Author ORCID Identifier

http://orcid.org/0000-0002-3692-5991

Date Available

12-2-2016

Year of Publication

2016

Document Type

Doctoral Dissertation

Degree Name

Doctor of Philosophy (PhD)

College

Agriculture, Food and Environment

Department/School/Program

Entomology

Advisor

Dr. John J. Obrycki

Abstract

Demand for food, fuel, and fiber has been increasing, escalating the intensification of agriculture during the past fifty years. A more comprehensive understanding of the impact of landscapes on sustainable agriculture production is required to meet the continual increase in human demand. This not only includes how chemical inputs are used but also how cultivated and surrounding landscapes are managed for ecosystem services. This research explains how land cover on landscape and farm scales impact ant and spider-mediated pest suppression. I successfully developed and optimized molecular methods to test ant gut contents from both laboratory and field-caught specimens. A multi-year field study indicated that spatial scale played a significant role in both ant and pest abundance and diversity when land cover at the landscape scale was analyzed, where an increase in scale generally correlated with an increase in the intensity of the relationship between landscape fragmentation and community response. I found that ant and pest populations can potentially be managed at the landscape scale via specific cover types and habitat fragmentation.
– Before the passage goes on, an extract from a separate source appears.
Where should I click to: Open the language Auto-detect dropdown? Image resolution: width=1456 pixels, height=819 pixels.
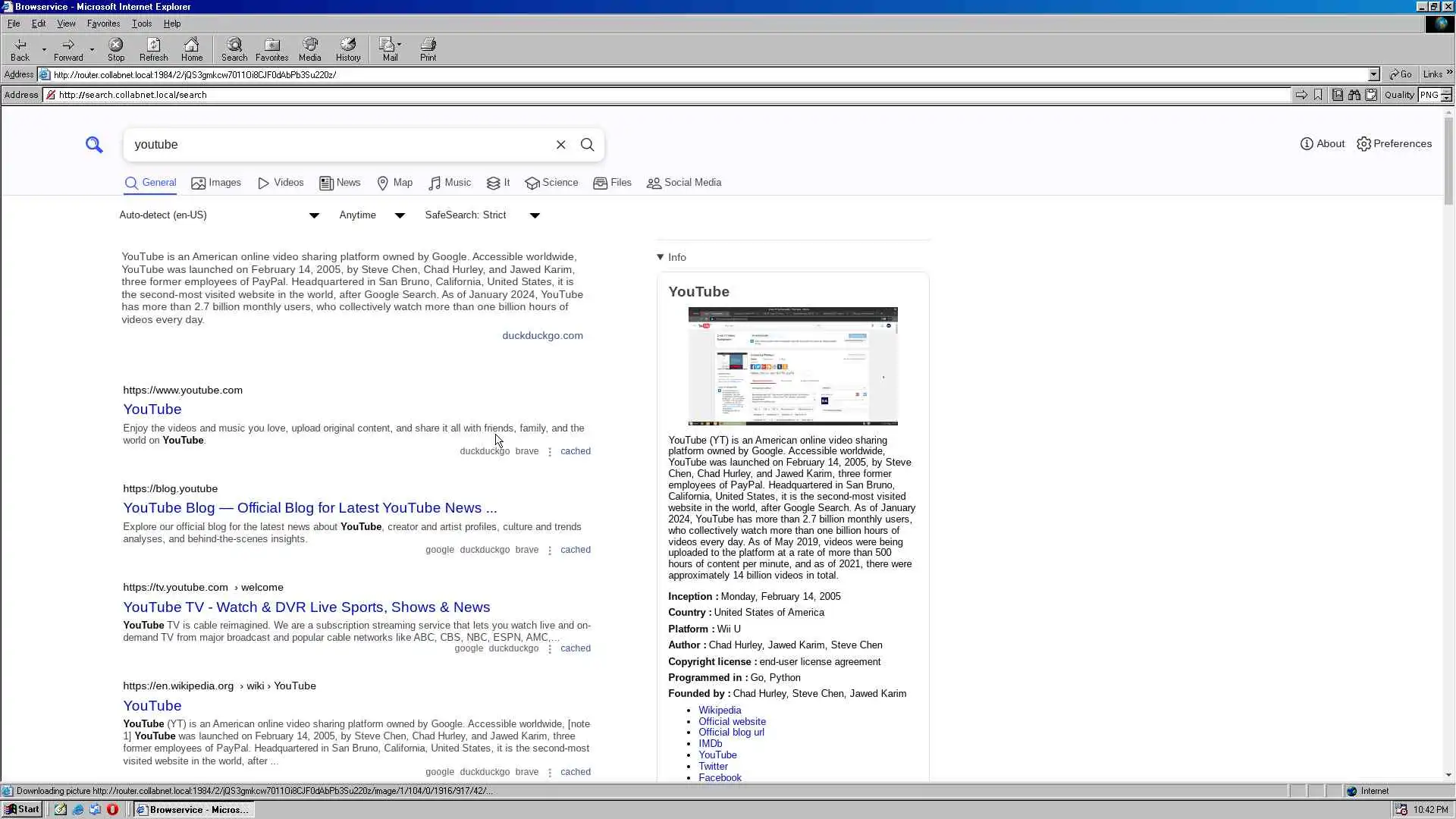[x=218, y=215]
Farm scale field margin composition significantly influenced spider and pest within field abundances and spatial associations, particularly early in the season. In a field cage study, ants were found to interfere with reductions in pest-induced leaf damage caused by spiders within the soybean system despite the fact that the pest was non-honeydew producing. Finally, I found that chemical disturbance via imidacloprid and fungicide seed treatments did not impact pest populations or ant predation rates but did significantly increase ant diversity by decreasing the abundance of a dominant ant species. However, there were impacts found on ant individuals within a lab mesocosm where imidacloprid induced sub-lethal intoxication but fungicides were lethal to Tetramorium caespitum.